27-Sep-2022 by Damian Maclennan
Better operations with structured logging
The single best thing you can do to improve your operations and visibility into your systems?
Structured Logging.
In the “old days”, we logged lines of text into a text file. Some standard ways of formatting emerged and tools came about which could slurp up your files into a database for some analysis later. It was usually after the fact, and OK for post-mortems, but not a great insight into your running system.
Some applications logged directly into a database table, usually with some home-grown logging system. This let us decorate logs with some other metadata, maybe a user ID, or the request path. But we were limited by how much we were prepared to add to the table schemas.

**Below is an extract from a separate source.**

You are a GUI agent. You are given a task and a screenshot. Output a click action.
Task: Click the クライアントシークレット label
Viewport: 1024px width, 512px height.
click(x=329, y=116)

As we started to build more distributed systems, we could either log into a central database (and have the same schema issues), or worse, log into text files on each server.
I know of teams operating microservices who would need to SSH into multiple webservers and Grep log files to find errors.
In the past few years though a solution to this has become more widespread. Structured logging refers to logging both the message or message template, as well as attached properties.
With this structuring, and an appropriate storage mechanism, logs can be filtered out by attached properties such as a request id, or an order id. But these properties can also be selected as points of data without having to grep the lines of a log file.
Where this gets really powerful, and essential in a distributed system, is aggregating all these logs into a purpose build log database such as Seq from Datalust.
Not only can you trace transactions across multiple systems using some kind of correlation identifier, you can query the properties of your logs to provide visualisations of the health of your systems.
If you’re not using Structured Logging in your systems you’re missing out an opportunity for a very low cost and effort way to get observability into your system.